The vague and extremely broad nature of the new precedent on joint employer relationships has become a frequent complaint in the business community.
In the past year, however, the NLRB has made no effort to alleviate the uncertainty caused by the decision in a case known as Browning-Ferris, despite the fact that the decision overturned 30 years of precedent of when businesses are considered a joint employer.
Previously, it was pretty easy to determine joint employer liability. All one needed to know was whether an employer exerts direct control over another company’s workers. For example, does one company directly control hiring and firing, supervising, or set wages of another employer’s employees? Now the NLRB joint employer liability may be established if one company exhibits indirect or unexercised potential control of another company’s workforce. If you are not sure what that entails, you are not alone.
However, yesterday, Subway signed a compliance agreement with the Department of Labor that may shed some light on the far-reaching limits of the NLRB’s new joint employer standard.
In short, the agreement takes several steps to ensure compliance of Subway franchisees including “providing compliance assistance and training materials,” “Developing compliance support for franchisees through data-sharing and technology,” “Committing to regular meetings to share information, evaluate compliance trends, and solve problems,” “Communicating about responsibilities to comply with the investigative process” and “Emphasizing consequences for FLSA noncompliance.”
The section in the compliance agreement, which has caught the eye of the business industry is the “Developing compliance support for franchisees through data-sharing and technology.” In part, the provisions state:
Both parties also agree to explore ways to use technology to support franchisee compliance, such as building alerts into the payroll and scheduling platform that SUBWAY offers as a service to its franchisees.
But it may be unwise to follow through on this provision. This kind of interaction between a franchisor and franchisee is one way that the NLRB is trying to pin the joint employer label on McDonald’s. The International Business Times reports:
In his opening statement representing the general counsel for the NLRB, Jamie Rucker aimed to demonstrate the extent to which McDonald’s controls the employment practices of its franchisees. Rucker painted a picture of constant and deep monitoring, from manuals issued to franchise owners that cover workers’ job classifications and duties to computer software that makes recommendations about wages, hours, hiring and firing [emphasis added].

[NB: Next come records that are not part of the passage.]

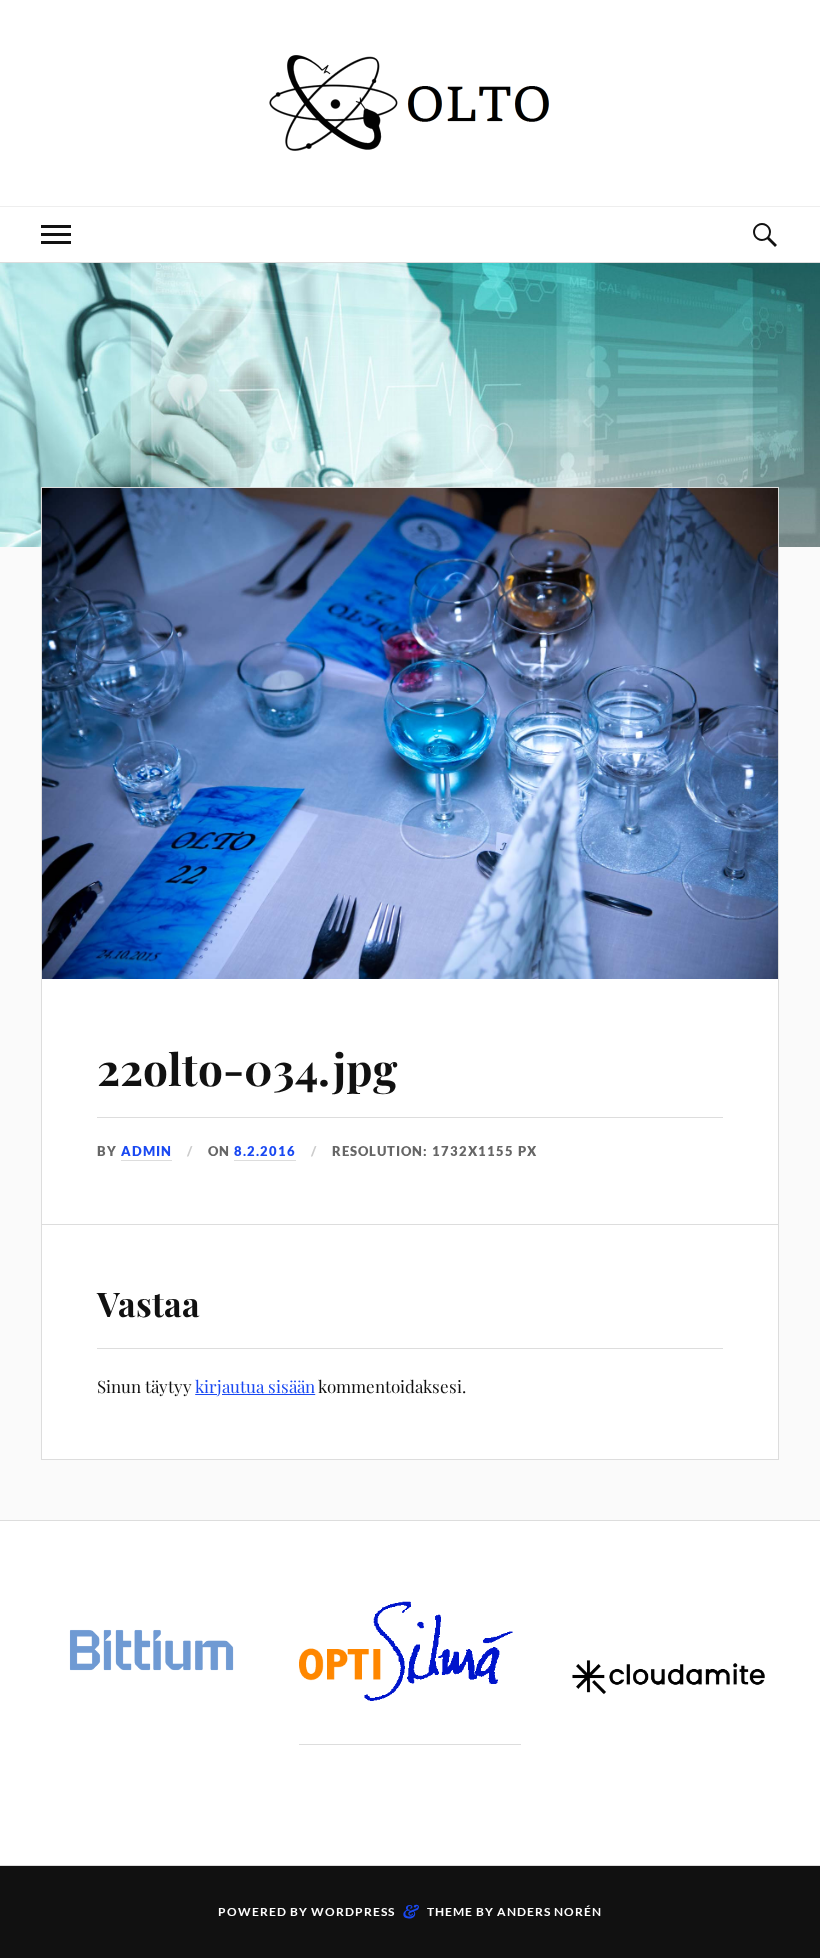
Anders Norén (549, 1911)
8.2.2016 (265, 1151)
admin (146, 1151)
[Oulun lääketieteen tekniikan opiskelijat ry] (410, 145)
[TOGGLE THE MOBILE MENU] (56, 234)
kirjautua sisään (255, 1386)
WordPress (353, 1911)
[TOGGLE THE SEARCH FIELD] (764, 234)
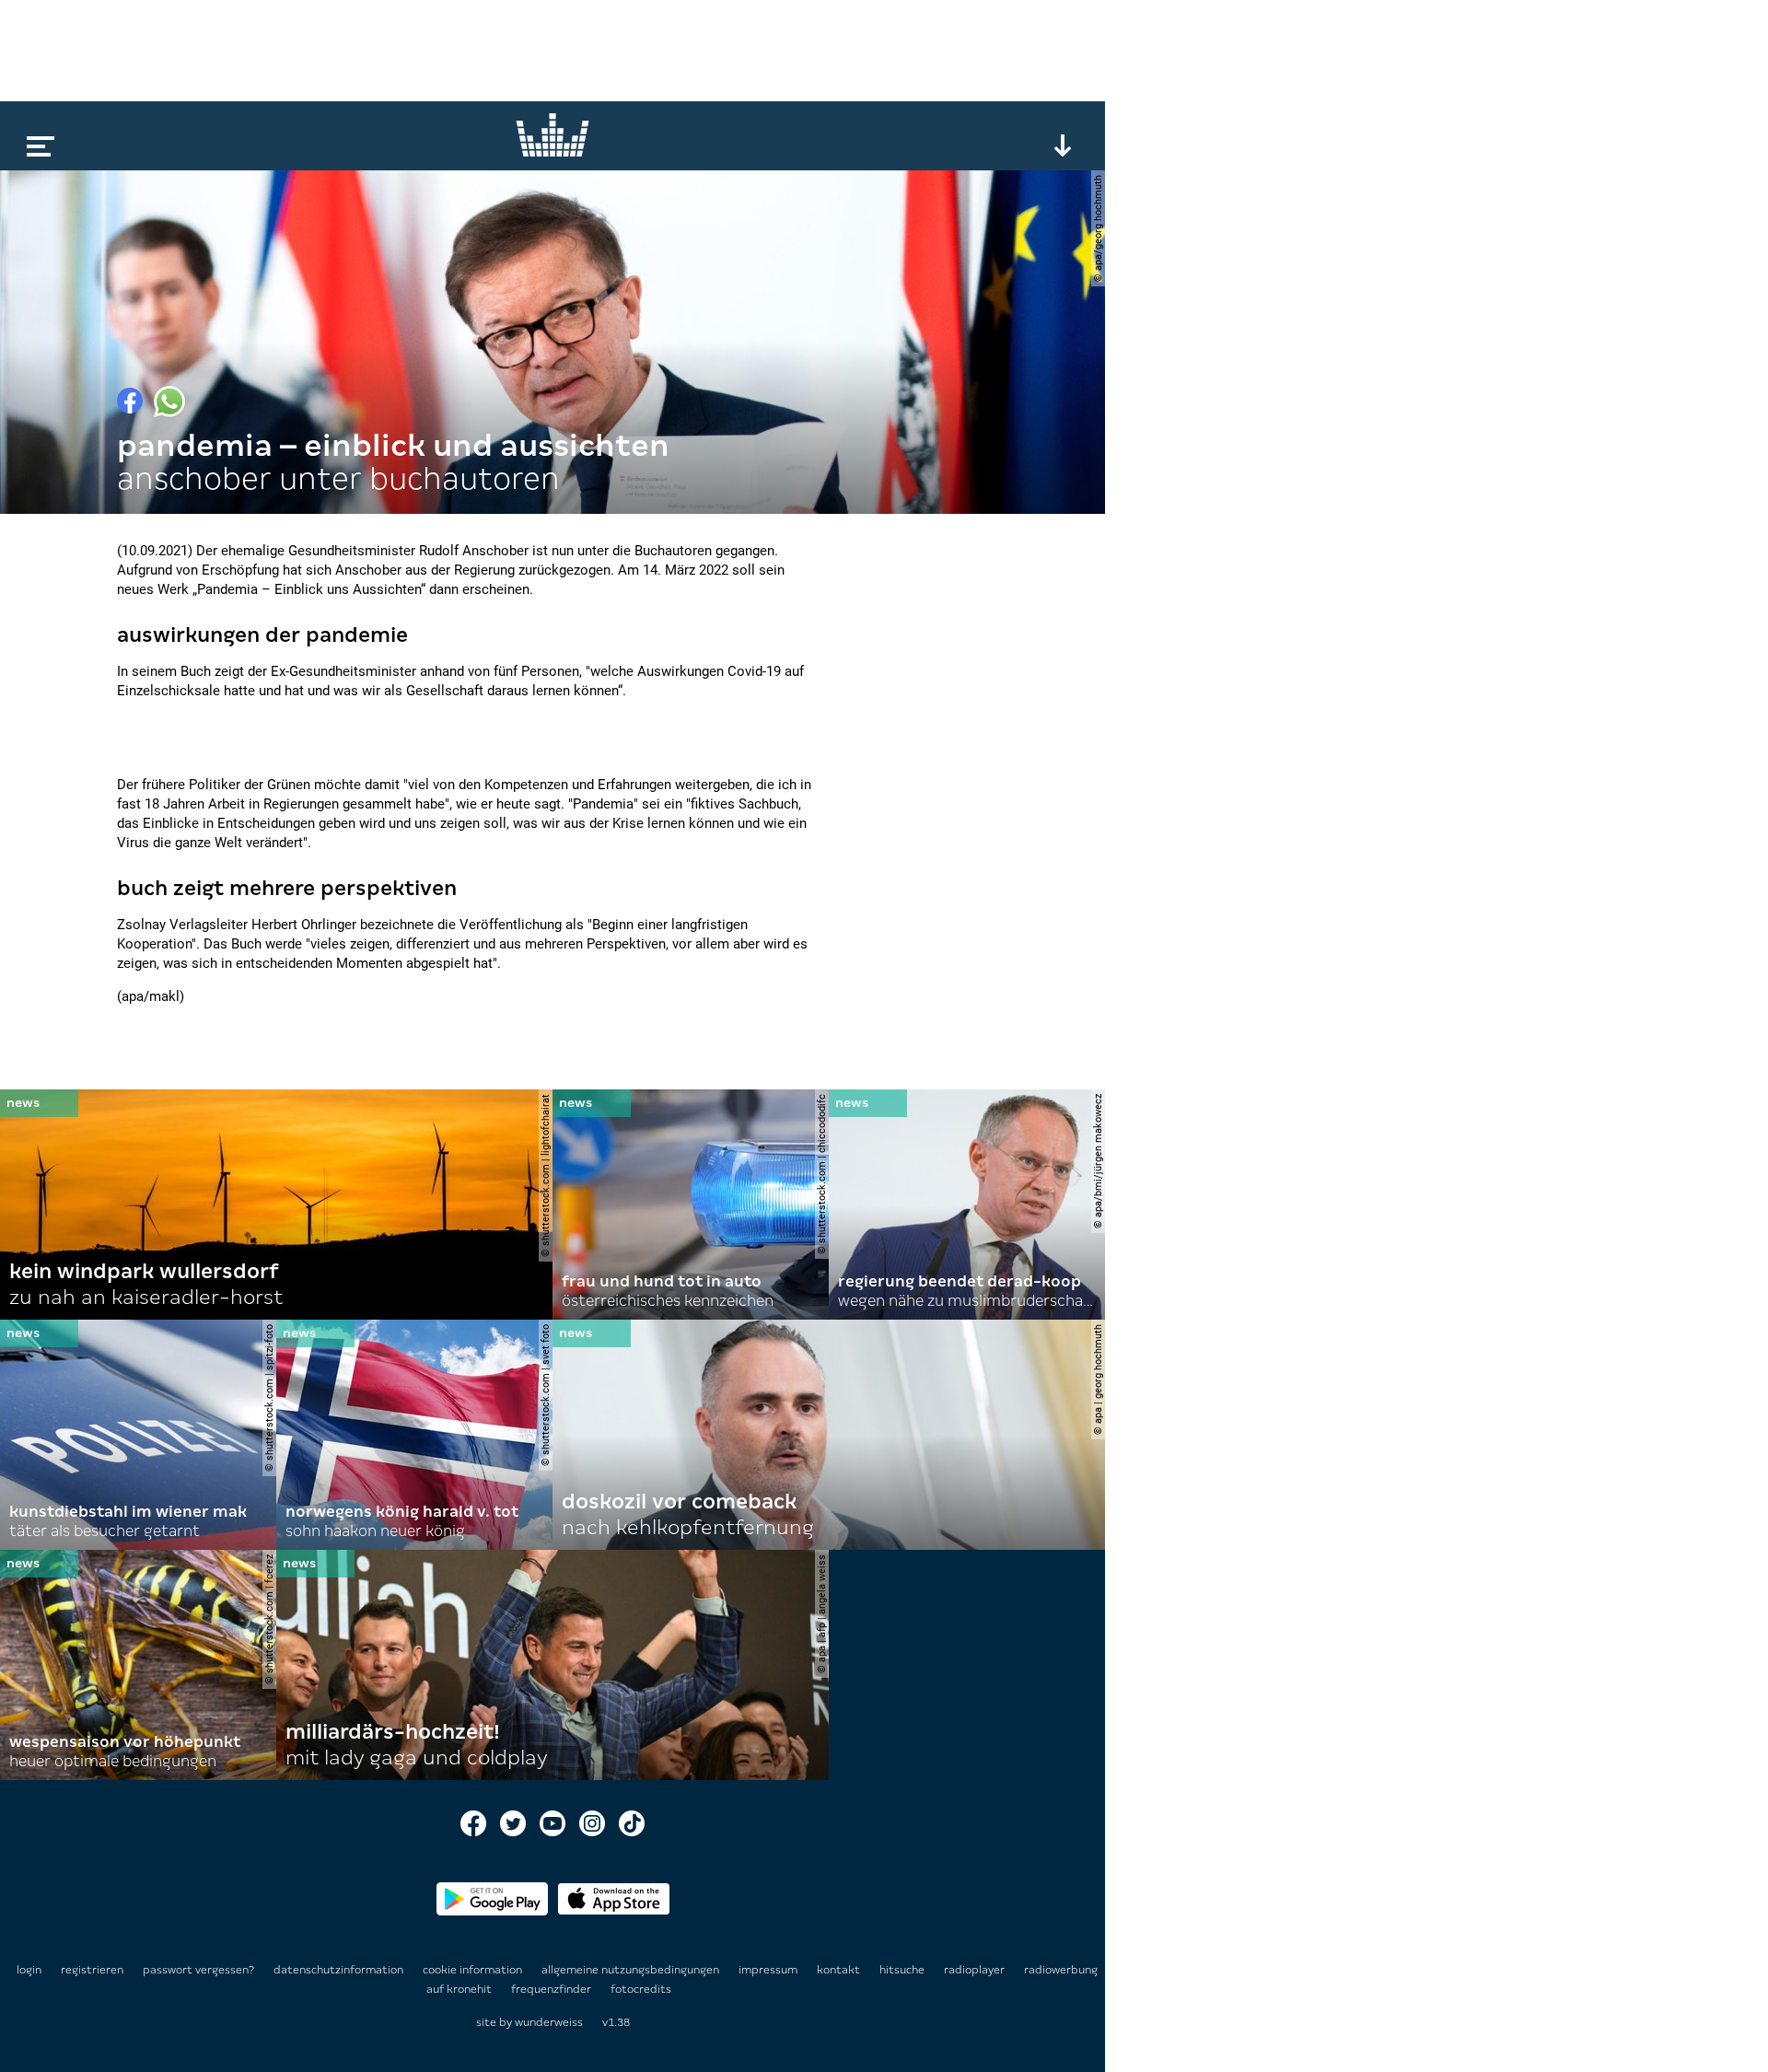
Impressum (769, 1969)
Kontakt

Furthermore, as Ben Penn of Bloomberg BNA tweeted after the signing of the compliance agreement, franchiser officials asked DOL Wage and Hour administrator David Weil for an “assurance [that the] deal wouldn’t expose it as joint employer by NLRB, he [Weil] said no, so no deal, execs tell me.”
In another tweet, Penn wrote, “Big food franchiser: we want to help franchisee wage & hour compliance but not w/out assurance of no NLRB joint employment liability.”
Unfortunately for those in the business community, what establishes a joint employer relationship is still highly speculative. Until the NLRB supplies some form of guidance or issues another decision, employers must deal with the uncertainty.
In the meantime, the NLRB’s vague joint employer standard will continue to discourage business formation and job creation as the business community awaits greater clarity on the liability they absorb when engaging in business-to-business relationships.